Wednesday, June 30, 2010

Great Potato!



What’s a novelist whose mind runs to the 18th century—A Case of Curiosities and The Grand Complication—to do when his nine-year-old son challenges him to pick a subject that’s “important”? In Allen Kurzweil’s case, after rejecting the Red Sox as a topic, he acquiesced to Max’s number two pick, “potato chips.” After all, the popular snack food had already crept into Kurzweil’s first two children’s books, Leon and the Spitting Image and Leon and the Champion Chip. In fact, it was during Kurzweil’s tour for the Leon books when he learned that educators just assumed that the experiments the teacher conducts in Champion Chip weren’t possible, that he decided to work with his son to create a science kit for kids and teachers based on chips: Potato Chip Science Book & Stuff (Workman, Sept.).


Author Kurzweil and his son, Max.To get started, says Kurzweil, “we transformed our basement into a research facility. Much to the consternation of my wife, it became a junk food paradise.” Kurzweil and Max taste-tested a variety of chips and then created experiments using them, as well as the containers—potato chip bags, lids, and tubes. Not every experiment, like the ant colony, made it into the finished kit. Some were rejected because they were too complicated to replicate or to obtain the materials. But the shrunken potato head, the pocket-sized propulsion pipe, and the CSI Detective Kit all made the cut.

While Kurzweil and Max researched the book, they faced a more difficult problem: how to manufacture the kit so that the book and all the other pieces would fit into a potato chip bag. Plus Kurzweil and Max wanted to make Potato Chip Science here in the U.S. with eco-friendly components, unlike other science kits, which are primarily produced in Asia. In fact the manufacturing issue was so knotty that the book was ready a full year before the rest of the kit, despite father and son putting in annual visits to SNAXPO, the trade show for snack food professionals, where Kurzweil and Max asked lots of manufacturing questions.

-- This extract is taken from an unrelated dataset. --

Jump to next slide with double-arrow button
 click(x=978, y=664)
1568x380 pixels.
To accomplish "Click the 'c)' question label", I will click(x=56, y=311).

Max at age 10, conducting 'market research' for their idea.For Kurzweil, the manufacturing conundrum was one of the most pleasurable parts of the project because it enabled him, he says, to tap into a previously unknown desire to make things. His father was an industrial designer and inventor; his cousin Ray Kurzweil was called “the rightful heir to Thomas Edison” by Inc. magazine.

Kurzweil jokes that his address book now has almost as many names of snack food manufacturers as novelists and editors. In the end, Bryce Corporation, which won a Greener Package Award for its one-third compostable, polylactic acid Sun Chips bag, created the bag. Although the bag itself is not biodegradable, it and every piece of the packaging is repurposed for the experiments. Kurzweil sourced most of the components, although Max made a connection with a manufacturer in Rhode Island for the electrodes. With the exception of the sound chip and the clock, everything was sourced in the U.S.


Max at age 16, with the finished product.Despite the necessity—for the sake of research—of eating a lot of chips, Kurzweil, who is currently a fellow at the John Carter Brown Library at Brown University, was forced to cut back. The research threw his triglyceride count off the charts. Nor does he have a favorite chip. Like novels, he says, “I can’t see living with just one.” Max, who is now 16 and will be a junior at The Wheeler School in Providence, R.I., continues to munch at will.

As for Potato Chip Science, it proved to be a popular giveaway at this spring’s SNAXPO. It’s also been a hit with booksellers. After an initial print-run of 35,000 copies, Workman is planning to go back to press next week, according to senior publicist Oleg Lyubner. And that’s before Kurzweil embarks on a two-month book tour starting in mid-September at the Smithsonian in Washington, D.C. He will also visit Nashville, St. Louis, Minneapolis, New York City, Philadelphia, Cincinnati, Chicago, Salt Lake City, Seattle, and Phoenix.